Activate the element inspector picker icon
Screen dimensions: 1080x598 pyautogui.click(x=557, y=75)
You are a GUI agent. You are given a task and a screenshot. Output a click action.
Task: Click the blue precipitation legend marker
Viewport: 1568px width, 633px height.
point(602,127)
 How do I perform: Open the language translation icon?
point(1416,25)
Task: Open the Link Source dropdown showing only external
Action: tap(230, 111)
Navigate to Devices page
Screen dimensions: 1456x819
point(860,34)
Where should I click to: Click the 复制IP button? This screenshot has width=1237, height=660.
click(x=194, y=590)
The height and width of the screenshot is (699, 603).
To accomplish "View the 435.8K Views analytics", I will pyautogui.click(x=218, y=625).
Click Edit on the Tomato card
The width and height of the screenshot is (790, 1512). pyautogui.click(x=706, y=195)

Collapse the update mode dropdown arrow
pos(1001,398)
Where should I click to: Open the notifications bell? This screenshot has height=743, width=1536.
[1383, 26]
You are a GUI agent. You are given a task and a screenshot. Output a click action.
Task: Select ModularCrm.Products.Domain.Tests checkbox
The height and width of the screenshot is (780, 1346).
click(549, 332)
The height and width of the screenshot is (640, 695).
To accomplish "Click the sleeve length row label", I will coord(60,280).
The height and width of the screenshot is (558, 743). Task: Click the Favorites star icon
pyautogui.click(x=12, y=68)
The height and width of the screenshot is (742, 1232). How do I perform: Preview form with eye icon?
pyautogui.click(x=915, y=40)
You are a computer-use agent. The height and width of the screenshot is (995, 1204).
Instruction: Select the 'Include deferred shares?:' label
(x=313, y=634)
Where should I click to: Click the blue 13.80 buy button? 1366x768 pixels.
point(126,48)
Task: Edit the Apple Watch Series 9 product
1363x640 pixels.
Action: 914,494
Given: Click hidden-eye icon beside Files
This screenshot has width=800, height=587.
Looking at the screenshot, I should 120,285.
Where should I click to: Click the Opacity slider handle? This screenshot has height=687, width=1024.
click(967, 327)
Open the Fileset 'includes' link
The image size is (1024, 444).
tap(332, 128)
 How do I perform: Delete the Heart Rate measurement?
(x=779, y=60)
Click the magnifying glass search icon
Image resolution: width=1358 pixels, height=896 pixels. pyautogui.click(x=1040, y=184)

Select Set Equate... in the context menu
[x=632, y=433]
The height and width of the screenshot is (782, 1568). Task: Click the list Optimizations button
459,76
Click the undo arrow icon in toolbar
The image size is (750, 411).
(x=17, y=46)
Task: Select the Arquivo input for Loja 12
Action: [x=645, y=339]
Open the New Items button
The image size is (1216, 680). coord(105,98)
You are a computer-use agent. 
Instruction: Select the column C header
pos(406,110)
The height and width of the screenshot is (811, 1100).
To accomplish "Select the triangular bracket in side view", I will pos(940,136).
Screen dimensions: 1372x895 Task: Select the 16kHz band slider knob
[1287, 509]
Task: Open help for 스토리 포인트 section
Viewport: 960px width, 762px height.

▶ WORK TO BE COMPLETED
Rewrite the records from the line that contains "The height and width of the screenshot is (558, 743)." up to and including the last line of the records, replacing "Where should I click to" with "Where do I click to" and leaving everything else unchanged.

▶ EXERCISE OUTPUT
The height and width of the screenshot is (558, 743). Task: Click the Favorites star icon
pyautogui.click(x=12, y=68)
The height and width of the screenshot is (742, 1232). How do I perform: Preview form with eye icon?
pyautogui.click(x=915, y=40)
You are a computer-use agent. The height and width of the screenshot is (995, 1204).
Instruction: Select the 'Include deferred shares?:' label
(x=313, y=634)
Where do I click to: Click the blue 13.80 buy button? 1366x768 pixels.
point(126,48)
Task: Edit the Apple Watch Series 9 product
1363x640 pixels.
Action: 914,494
Given: Click hidden-eye icon beside Files
This screenshot has width=800, height=587.
Looking at the screenshot, I should 120,285.
Where do I click to: Click the Opacity slider handle? This screenshot has height=687, width=1024.
click(967, 327)
Open the Fileset 'includes' link
The image size is (1024, 444).
tap(332, 128)
 How do I perform: Delete the Heart Rate measurement?
(x=779, y=60)
Click the magnifying glass search icon
Image resolution: width=1358 pixels, height=896 pixels. pyautogui.click(x=1040, y=184)

Select Set Equate... in the context menu
[x=632, y=433]
The height and width of the screenshot is (782, 1568). Task: Click the list Optimizations button
459,76
Click the undo arrow icon in toolbar
The image size is (750, 411).
(x=17, y=46)
Task: Select the Arquivo input for Loja 12
Action: [x=645, y=339]
Open the New Items button
The image size is (1216, 680). coord(105,98)
You are a computer-use agent. 
Instruction: Select the column C header
pos(406,110)
The height and width of the screenshot is (811, 1100).
To accomplish "Select the triangular bracket in side view", I will pos(940,136).
Screen dimensions: 1372x895 Task: Select the 16kHz band slider knob
[1287, 509]
Task: Open help for 스토리 포인트 section
Viewport: 960px width, 762px height.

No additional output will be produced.